WORK REQUIRED: Your answer should hold all lines of the entries that include the word "panel".

DATA FOR THIS EXERCISE:

------------

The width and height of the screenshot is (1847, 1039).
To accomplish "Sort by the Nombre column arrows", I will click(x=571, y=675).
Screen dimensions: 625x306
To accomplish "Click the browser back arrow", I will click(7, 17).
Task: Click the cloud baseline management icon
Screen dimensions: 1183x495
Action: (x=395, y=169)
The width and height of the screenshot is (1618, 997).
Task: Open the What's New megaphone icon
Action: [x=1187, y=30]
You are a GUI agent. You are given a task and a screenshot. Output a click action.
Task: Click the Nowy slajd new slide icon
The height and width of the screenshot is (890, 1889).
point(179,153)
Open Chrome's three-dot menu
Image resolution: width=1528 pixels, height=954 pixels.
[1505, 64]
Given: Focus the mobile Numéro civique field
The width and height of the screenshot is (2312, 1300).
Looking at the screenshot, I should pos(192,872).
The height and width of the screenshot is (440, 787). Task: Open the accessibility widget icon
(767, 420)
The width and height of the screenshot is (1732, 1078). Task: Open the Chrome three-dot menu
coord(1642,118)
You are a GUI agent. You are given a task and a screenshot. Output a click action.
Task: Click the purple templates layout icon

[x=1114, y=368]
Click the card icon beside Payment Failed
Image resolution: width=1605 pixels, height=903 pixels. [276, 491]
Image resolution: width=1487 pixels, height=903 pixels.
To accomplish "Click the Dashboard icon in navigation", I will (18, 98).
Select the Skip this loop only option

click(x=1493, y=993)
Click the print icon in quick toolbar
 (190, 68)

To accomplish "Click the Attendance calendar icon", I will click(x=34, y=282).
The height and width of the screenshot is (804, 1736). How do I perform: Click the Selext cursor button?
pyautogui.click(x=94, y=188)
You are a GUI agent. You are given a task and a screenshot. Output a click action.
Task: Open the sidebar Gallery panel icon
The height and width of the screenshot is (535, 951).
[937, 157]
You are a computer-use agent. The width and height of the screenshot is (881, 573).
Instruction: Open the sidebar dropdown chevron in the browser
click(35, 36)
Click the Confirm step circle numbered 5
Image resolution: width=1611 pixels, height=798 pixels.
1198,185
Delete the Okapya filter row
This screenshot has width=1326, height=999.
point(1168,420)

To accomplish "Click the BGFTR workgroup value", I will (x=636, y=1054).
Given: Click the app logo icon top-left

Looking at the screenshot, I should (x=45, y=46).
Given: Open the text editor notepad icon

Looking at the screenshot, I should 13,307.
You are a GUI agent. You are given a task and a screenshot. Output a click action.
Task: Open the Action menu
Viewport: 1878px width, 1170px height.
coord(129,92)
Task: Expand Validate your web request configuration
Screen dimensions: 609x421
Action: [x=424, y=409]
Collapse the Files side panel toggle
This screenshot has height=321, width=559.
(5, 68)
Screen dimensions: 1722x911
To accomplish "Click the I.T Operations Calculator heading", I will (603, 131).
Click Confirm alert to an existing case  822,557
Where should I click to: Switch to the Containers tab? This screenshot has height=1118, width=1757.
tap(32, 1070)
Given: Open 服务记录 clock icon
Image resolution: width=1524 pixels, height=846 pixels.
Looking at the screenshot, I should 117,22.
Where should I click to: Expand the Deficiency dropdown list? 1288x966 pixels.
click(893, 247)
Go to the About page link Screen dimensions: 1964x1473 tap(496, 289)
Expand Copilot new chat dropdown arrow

------------

RESPONSE AREA:
Task: Open the sidebar Gallery panel icon
Collapse the Files side panel toggle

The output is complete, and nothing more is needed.